PISM, A Parallel Ice Sheet Model  stable v2.1.1 committed by Constantine Khrulev on 2024-12-04 13:36:58 -0900
Public Member Functions | Static Public Member Functions | Private Attributes | List of all members
pism::TridiagonalSystem Class Reference

Virtual base class. Abstracts a tridiagonal system to solve in a column of ice and/or bedrock. More...

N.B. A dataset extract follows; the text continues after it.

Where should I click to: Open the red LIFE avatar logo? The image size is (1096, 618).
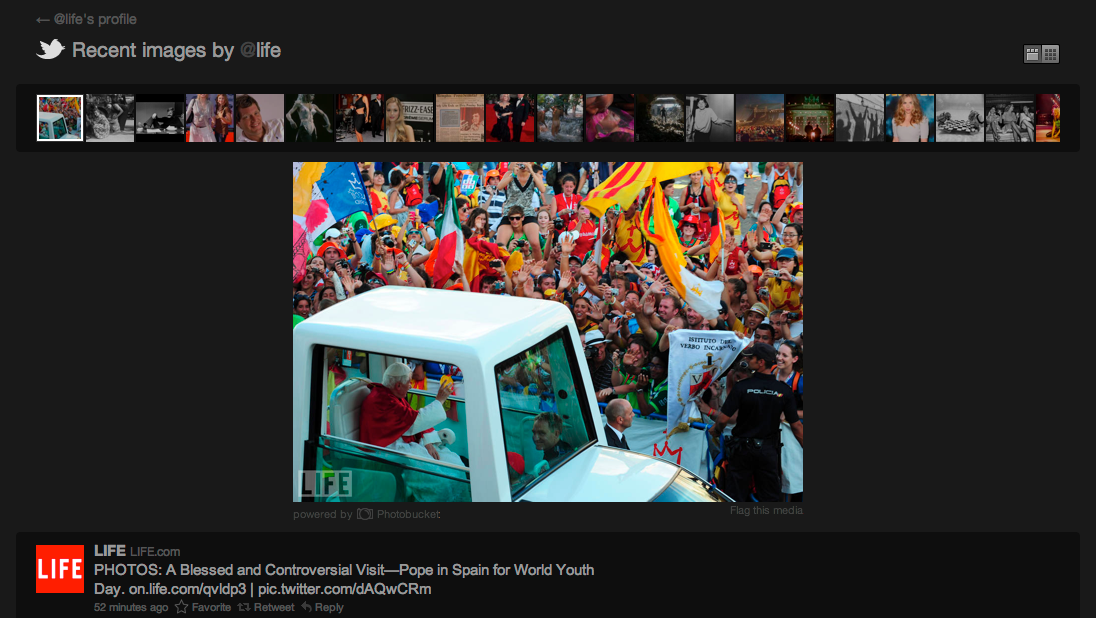pyautogui.click(x=60, y=569)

#include <ColumnSystem.hh>

Public Member Functions

 TridiagonalSystem (unsigned int max_size, const std::string &prefix)
 Allocate a tridiagonal system of maximum size max_system_size. More...
 
double norm1 (unsigned int system_size) const
 Compute 1-norm, which is max sum of absolute values of columns. More...
 
double ddratio (unsigned int system_size) const
 Compute diagonal-dominance ratio. If this is less than one then the matrix is strictly diagonally-dominant. More...
 
void reset ()
 Zero all entries. More...
 
void solve (unsigned int system_size, std::vector< double > &result)
 
void solve (unsigned int system_size, double *result)
 The actual code for solving a tridiagonal system. More...
 
void save_system_with_solution (const std::string &filename, unsigned int system_size, const std::vector< double > &solution)
 
void save_system (std::ostream &output, unsigned int system_size) const
 View the tridiagonal system A x = b to an output stream, both A as a full matrix and b as a vector. More...
 
void save_matrix (std::ostream &output, unsigned int system_size, const std::string &variable) const
 View the tridiagonal matrix. More...
 
std::string prefix () const
 
double & L (size_t i)
 
double & D (size_t i)
 
double & U (size_t i)
 
double & RHS (size_t i)
 

Static Public Member Functions

static void save_vector (std::ostream &output, const std::vector< double > &v, unsigned int system_size, const std::string &variable)
 Utility for simple ascii view of a vector (one-dimensional column) quantity. More...
 

Private Attributes

unsigned int m_max_system_size
 
std::vector< double > m_L
 
std::vector< double > m_D
 
std::vector< double > m_U
 
std::vector< double > m_rhs
 
std::vector< double > m_work
 
std::string m_prefix
 

Detailed Description

Virtual base class. Abstracts a tridiagonal system to solve in a column of ice and/or bedrock.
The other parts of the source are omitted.